I Can See You [EP] (1989)

SST Records


3
Released as a clearing house release some three years after the band ended, I Can see You was more of a footnote than a turning point for Black Flag. (To be fair, the bland cover, which followed in the stead of some of the most iconic music art-ever, didn't help). Recorded sometime in 1985 with the ...

Released as a clearing house release some three years after the band ended, I Can see You was more of a footnote than a turning point for Black Flag. (To be fair, the bland cover, which followed in the stead of some of the most iconic music art-ever, didn't help). Recorded sometime in 1985 with the Roessler/Stevenson lineup, the release exhibited the traits of the band’s near-final period.

The title track was almost experimental in nature, with Rollins dueting off himself in a sing song nature while calling out “Don’t stab me in the back.” It would have added another layer to the release is the band was mocking generic “stabbed in the back” hardcore lyrics, but it was more likely that this was simply Rollins and Ginn at their most self-serious.

Meanwhile, Ginn was full into his dirt-metal mode, opting for huge, off-kilter riffs that that flitted between the catchiness of the band’s early period and more odd-tempo jazz posturing. Each four of these tracks seemed to start and end with the same pressure, never really growing or changing throughout their running- ending simply when the band got bored. “Kickin and stickin” is a hard mashing tune, but even at 83 seconds, it seemed somewhat aimless.

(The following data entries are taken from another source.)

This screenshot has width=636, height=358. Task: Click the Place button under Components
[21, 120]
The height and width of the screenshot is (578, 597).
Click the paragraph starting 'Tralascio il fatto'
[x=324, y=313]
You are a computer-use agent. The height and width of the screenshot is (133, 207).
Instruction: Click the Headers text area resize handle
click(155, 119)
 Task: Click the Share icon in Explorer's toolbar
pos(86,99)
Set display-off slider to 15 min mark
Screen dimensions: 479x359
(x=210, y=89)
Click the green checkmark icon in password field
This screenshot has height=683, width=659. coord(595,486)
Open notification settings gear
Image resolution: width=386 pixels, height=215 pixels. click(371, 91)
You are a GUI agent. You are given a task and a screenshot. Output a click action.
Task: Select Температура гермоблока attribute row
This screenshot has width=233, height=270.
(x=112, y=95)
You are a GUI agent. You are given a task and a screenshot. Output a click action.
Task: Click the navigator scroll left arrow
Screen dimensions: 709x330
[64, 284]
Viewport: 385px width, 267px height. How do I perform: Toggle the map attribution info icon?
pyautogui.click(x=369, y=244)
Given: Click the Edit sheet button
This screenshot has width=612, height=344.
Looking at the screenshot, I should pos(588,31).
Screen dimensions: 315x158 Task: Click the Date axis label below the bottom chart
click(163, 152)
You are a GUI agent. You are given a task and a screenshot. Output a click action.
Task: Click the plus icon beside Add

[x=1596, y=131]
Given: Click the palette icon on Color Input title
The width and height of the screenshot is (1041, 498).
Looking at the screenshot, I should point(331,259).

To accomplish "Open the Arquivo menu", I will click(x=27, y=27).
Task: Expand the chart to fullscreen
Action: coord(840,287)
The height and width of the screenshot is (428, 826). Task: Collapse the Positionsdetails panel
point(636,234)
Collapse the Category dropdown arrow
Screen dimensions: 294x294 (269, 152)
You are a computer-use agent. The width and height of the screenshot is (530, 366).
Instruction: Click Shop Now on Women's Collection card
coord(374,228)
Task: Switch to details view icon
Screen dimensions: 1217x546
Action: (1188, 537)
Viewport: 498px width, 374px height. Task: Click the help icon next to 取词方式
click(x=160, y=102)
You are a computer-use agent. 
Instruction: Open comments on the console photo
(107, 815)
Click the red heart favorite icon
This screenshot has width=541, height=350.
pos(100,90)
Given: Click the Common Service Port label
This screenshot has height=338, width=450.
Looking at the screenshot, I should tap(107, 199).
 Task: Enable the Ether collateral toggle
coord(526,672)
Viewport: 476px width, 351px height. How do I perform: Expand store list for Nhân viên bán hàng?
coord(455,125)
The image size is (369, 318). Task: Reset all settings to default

Interestingly, there was a single number credited to only Roesller and Stevenson. “Out of this World” featured wall-sized riffs and tones that frankly could have fit into a mid-period Judas Priest release. It wasn’t at the level of “My War,” but it was exciting to hear Black Flag use what they had once mastered- space. With some room to breathe, Black Flag once again sounded powerful, poignant, and frankly, excited.

Yet, the issue with all four these tracks is that while ambiance, tone, and texture might have been unique, they couldn’t make up for song composition. That’s no sin, especially since this EP was released more or less as a “fans only “ affair. Yet the question remains, if Ginn was willing to release this rarity, why not set free all the lost gems from the classic era?